Repeat only what runs from the line with "Given: Open the Reddit icon in the top bar" through the last line of the data below, both included, keeping every word as it is and leaving out the pictures.
* * * * * * * * *
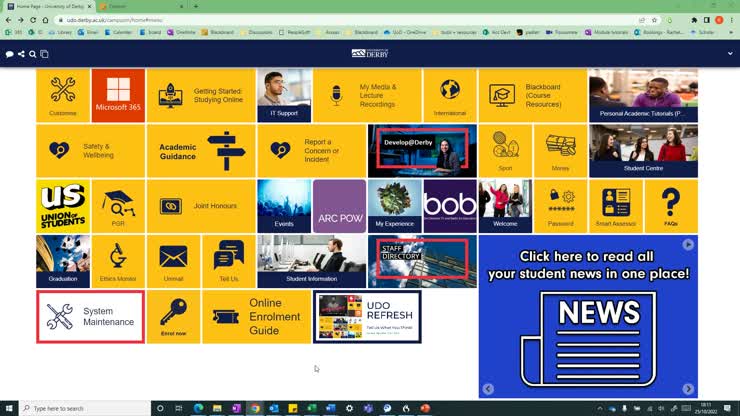Click the IT Support tile
Screen dimensions: 740x416
pos(284,95)
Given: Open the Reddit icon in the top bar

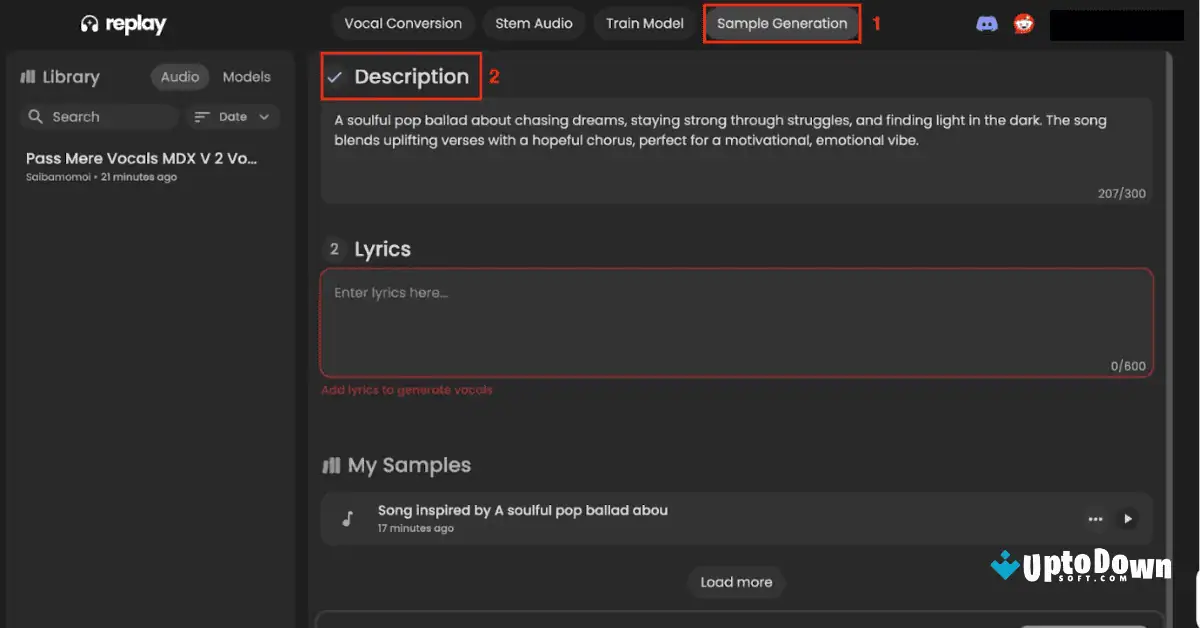Looking at the screenshot, I should click(x=1023, y=23).
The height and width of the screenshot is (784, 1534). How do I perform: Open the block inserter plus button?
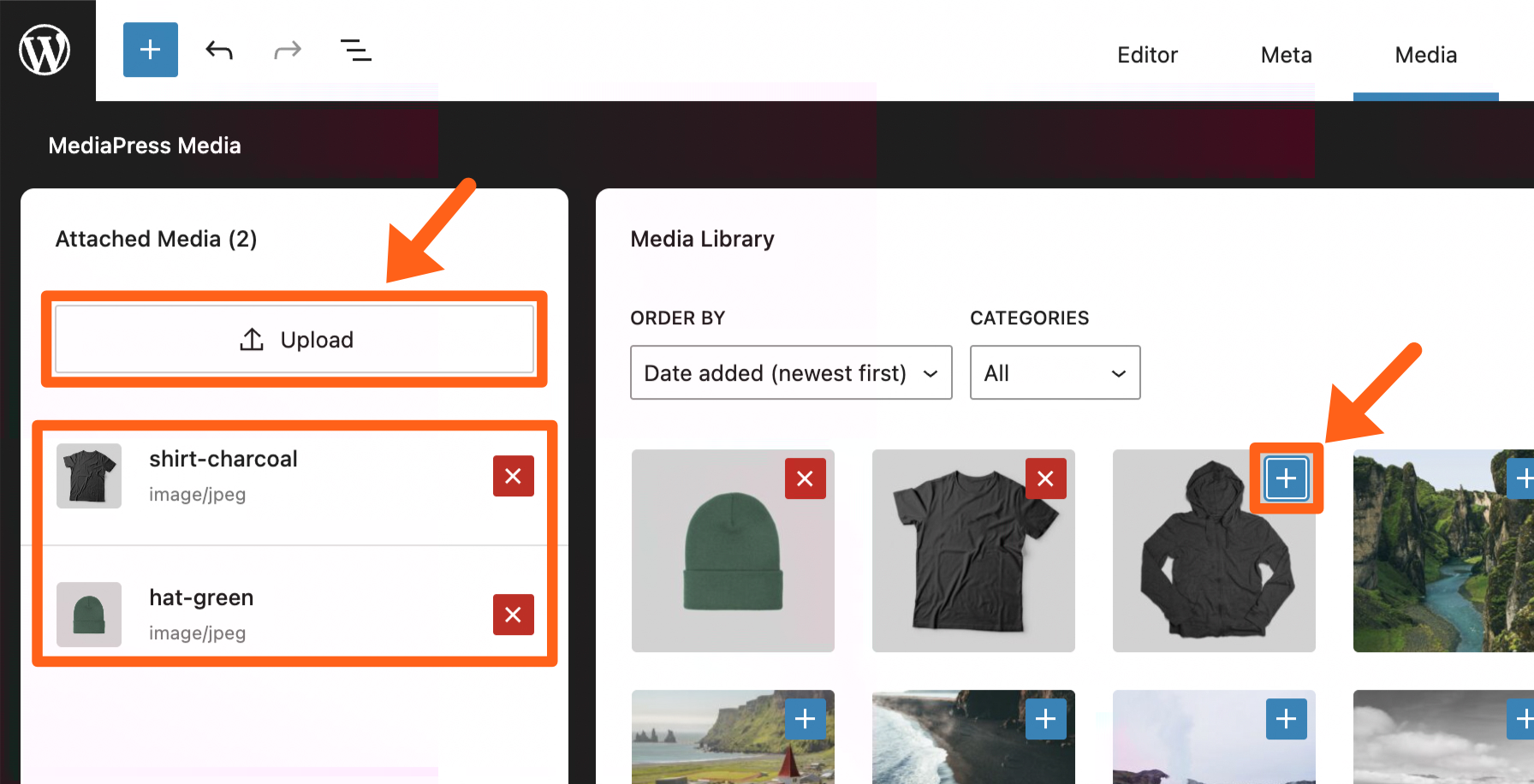[x=151, y=50]
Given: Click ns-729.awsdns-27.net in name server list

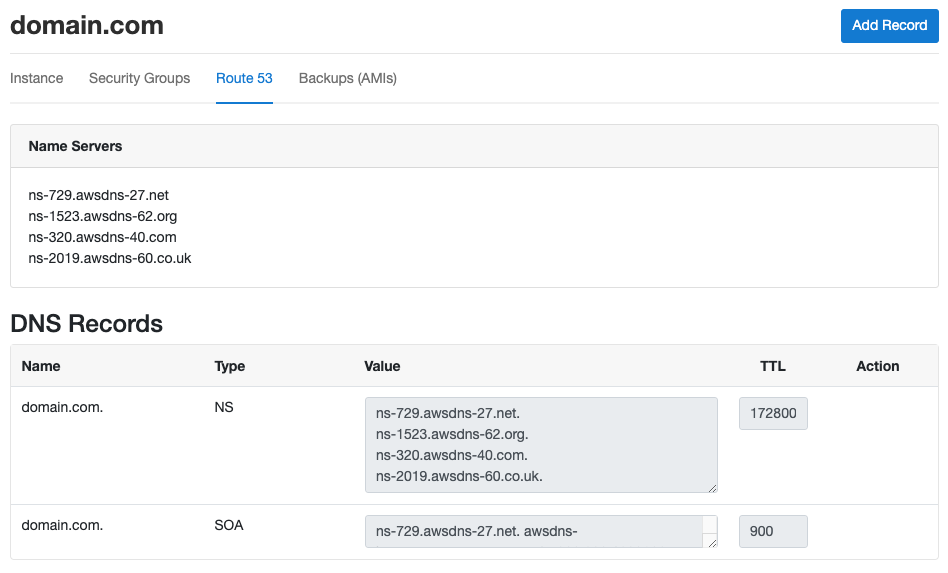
* * * * * * * * *
Result =
Given: Open the Reddit icon in the top bar

Looking at the screenshot, I should click(x=1023, y=23).
The height and width of the screenshot is (784, 1534). How do I perform: Open the block inserter plus button?
[x=151, y=50]
Given: Click ns-729.awsdns-27.net in name server list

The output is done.